• Aangeleverde tekst

....

4. De overwegingen omtrent het geschil
4.1 Zoals blijkt uit het bepaalde in de artikelen 17 en 18, eerste lid, van de WOZ wordt de waarde bepaald op de waarde die per 1 januari 2003 aan de onderwerpelijke onroerende zaak dient te worden toegekend, indien de volle en onbezwaarde eigendom daarvan zou kunnen worden overgedragen en de verkrijger de zaak in de staat waarin die zich bevindt, onmiddellijk en in volle omvang in gebruik zou kunnen nemen (hierna: de waarde in het economische verkeer).
4.2 Op grond van artikel 19 eerste lid, onderdeel b en c, van de WOZ wordt de waarde, indien een onroerende zaak in de twee jaren voorafgaande aan het begin van het tijdvak wijzigt als gevolg van -voor zover thans van belang- een verbouwing, in zoverre in afwijking van artikel 18, eerste lid, bepaald naar de staat van die zaak bij het begin van het tijdvak.
4.3 Bij betwisting van de vastgestelde waarde rust op de heffingsambtenaar de last aannemelijk te maken dat de waarde per 1 januari 2003 - met inachtneming van de WOZ - niet hoger is vastgesteld dan de waarde in het economische verkeer per genoemde datum.
4.4 Ter zitting hebben beide partijen aangegeven de door belanghebbende betaalde koopsom voor de woning voor het bepalen van de waarde als uitgangspunt te nemen. Beide partijen zijn voorts van mening dat het aankoopbedrag gecorrigeerd dient te worden naar een bedrag per 1 januari 2003. Hierbij geven beide partijen aan dat uitgegaan dient te worden van een bedrag per waardepeildatum van € 255.000,--.

....

• Gegeven rijen
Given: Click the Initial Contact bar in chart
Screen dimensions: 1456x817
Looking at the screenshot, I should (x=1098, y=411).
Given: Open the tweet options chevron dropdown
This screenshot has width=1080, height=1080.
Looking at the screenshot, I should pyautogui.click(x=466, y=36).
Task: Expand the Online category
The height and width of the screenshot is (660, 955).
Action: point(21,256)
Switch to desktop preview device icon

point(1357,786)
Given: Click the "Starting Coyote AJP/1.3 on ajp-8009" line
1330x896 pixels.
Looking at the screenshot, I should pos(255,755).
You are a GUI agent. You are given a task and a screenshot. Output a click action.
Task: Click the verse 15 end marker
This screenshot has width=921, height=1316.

....

• Opdracht
Schrijf uit de tekst over de WOZ-waarde van de woning letterlijk alles over vanaf "4. De overwegingen" tot en met "van het tijdvak.".

• Uitgewerkte opdracht
4. De overwegingen omtrent het geschil
4.1 Zoals blijkt uit het bepaalde in de artikelen 17 en 18, eerste lid, van de WOZ wordt de waarde bepaald op de waarde die per 1 januari 2003 aan de onderwerpelijke onroerende zaak dient te worden toegekend, indien de volle en onbezwaarde eigendom daarvan zou kunnen worden overgedragen en de verkrijger de zaak in de staat waarin die zich bevindt, onmiddellijk en in volle omvang in gebruik zou kunnen nemen (hierna: de waarde in het economische verkeer).
4.2 Op grond van artikel 19 eerste lid, onderdeel b en c, van de WOZ wordt de waarde, indien een onroerende zaak in de twee jaren voorafgaande aan het begin van het tijdvak wijzigt als gevolg van -voor zover thans van belang- een verbouwing, in zoverre in afwijking van artikel 18, eerste lid, bepaald naar de staat van die zaak bij het begin van het tijdvak.